Selected extract:
□ □ □ □ □
Welcome back Federico,

The values should be

0x0800 IPv4
0x0806 ARP
0x86DD IPv6

They don't need to be encoded anywhere in the UAN code.

The existing raw communications over UAN should continue to function.

I will add one more field to the UanHeaderCommon for MAC-RC packet type.

Without the ARP and ICMPv6 timers tuning no communications can take place due to collisions.

(In reply to Hossam Khader from comment #18)
> Welcome back Federico,
> 
> The values should be
> 
> 0x0800 IPv4
> 0x0806 ARP
> 0x86DD IPv6
> 
> They don't need to be encoded anywhere in the UAN code.
> 
> The existing raw communications over UAN should continue to function.
> 
> I will add one more field to the UanHeaderCommon for MAC-RC packet type.
> 
> Without the ARP and ICMPv6 timers tuning no communications can take place
> due to collisions.

Hi Hossam, 
OK. 
Actually the packet type (1 byte)  would be useful also for other future MAC protocols which would use control packets (RTS CTS ACK Sync etc...)

Regarding ARP I was referring to raw communication scenario, i. e. packet over MAC without IP. 
This is actually the main scenario of many real UW deployment. When you have a small number of nodes you don't really need IP stack especially if they can hear each other. Actually there are also UW protocols that do some primitive routing without using the network stack,  just the MAC address. Collision avoidance is not a problem in this scenario since it's MAC duty to avoid collision over the channel, Mac RC is an example. 
Check university of Padua's Desert UW framework for ns2/ns-miracle in order to have a good number of MAC / Routing / dissemination protocols for UW networks

Federico

The ARP and ICMPv6 timers tuning is required also because of the high delay in UAN

For example, the ARP WaitReplyTimeout default value is 1 second, which is not adequate for UAN.

(In reply to Hossam Khader from comment #20)
□ □ □ □ □
Task list:
1/ Answer these questions about the forum thread:
(a) Which value is listed for ARP?
(b) What is the default value of the ARP WaitReplyTimeout?
(c) What size is given for the packet type field?
2/ Rewrite the passage of the forum thread between "This is actually" and "is an example.", inclusive, putting "devices" in place of "nodes".
□ □ □ □ □
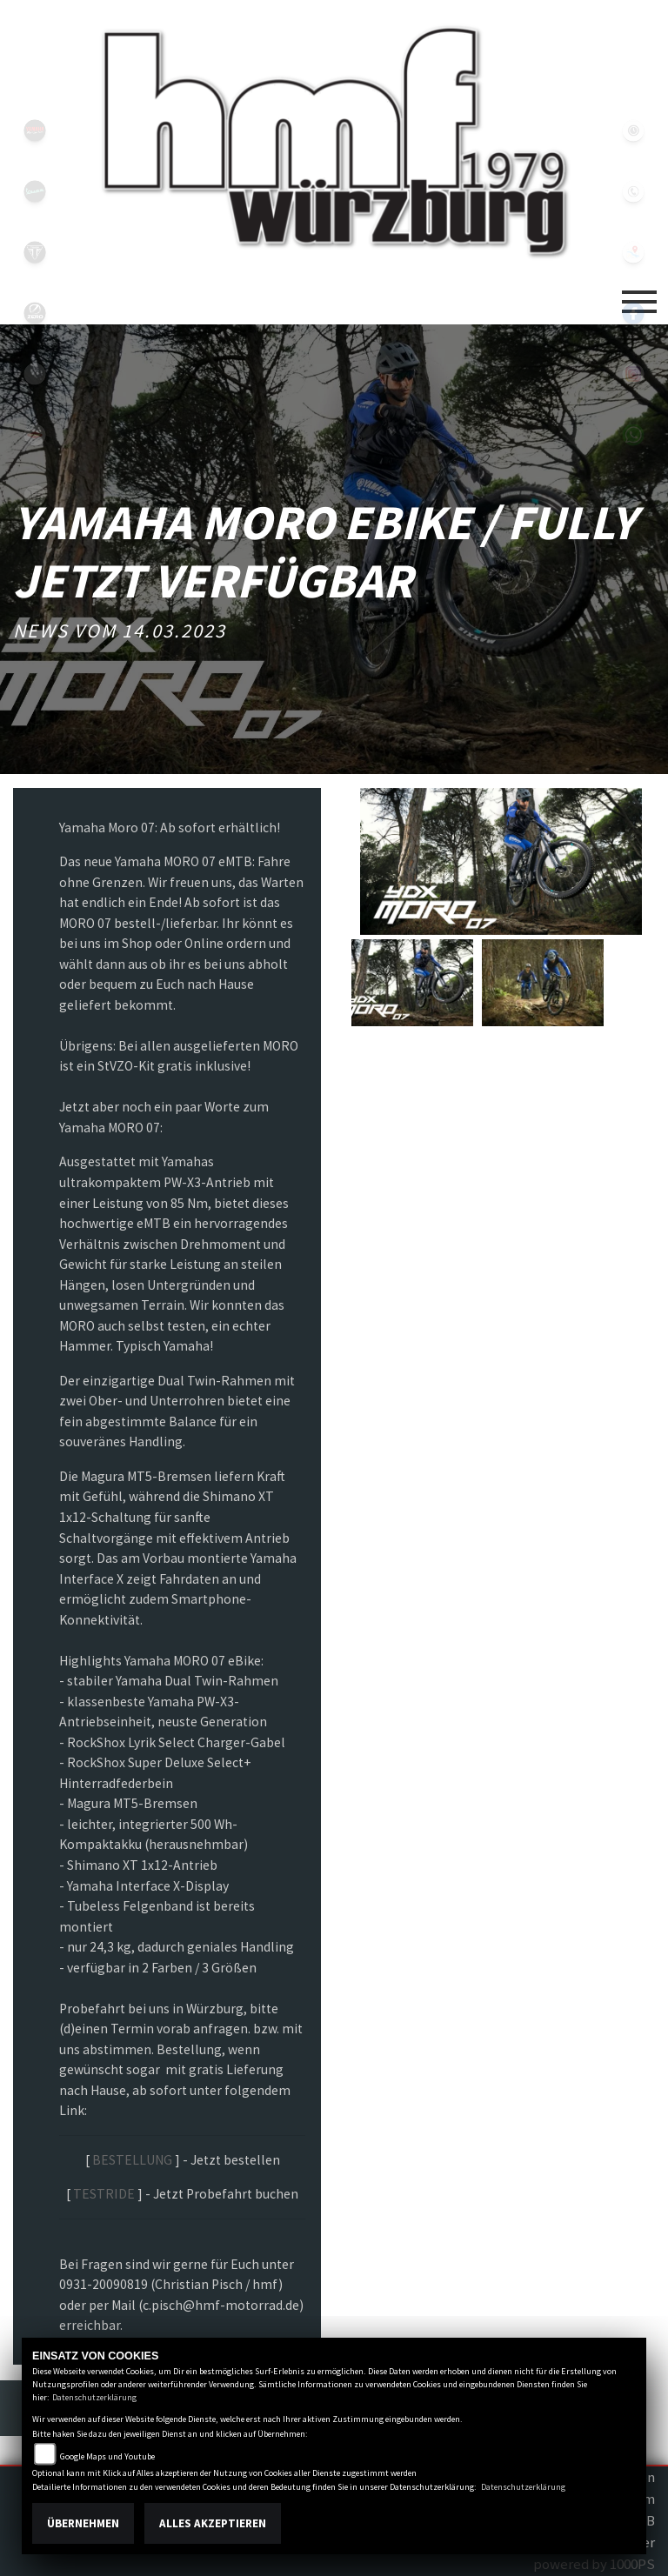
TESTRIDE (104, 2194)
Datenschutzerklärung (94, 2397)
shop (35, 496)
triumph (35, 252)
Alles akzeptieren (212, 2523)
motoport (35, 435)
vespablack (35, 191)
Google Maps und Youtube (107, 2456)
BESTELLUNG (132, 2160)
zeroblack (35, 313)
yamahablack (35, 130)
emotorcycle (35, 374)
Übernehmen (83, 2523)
□ □ □ □ □
Responses in order:
1/
(a) 0x0806
(b) 1 second
(c) 1 byte

2/
This is actually the main scenario of many real UW deployment. When you have a small number of devices you don't really need IP stack especially if they can hear each other. Actually there are also UW protocols that do some primitive routing without using the network stack,  just the MAC address. Collision avoidance is not a problem in this scenario since it's MAC duty to avoid collision over the channel, Mac RC is an example.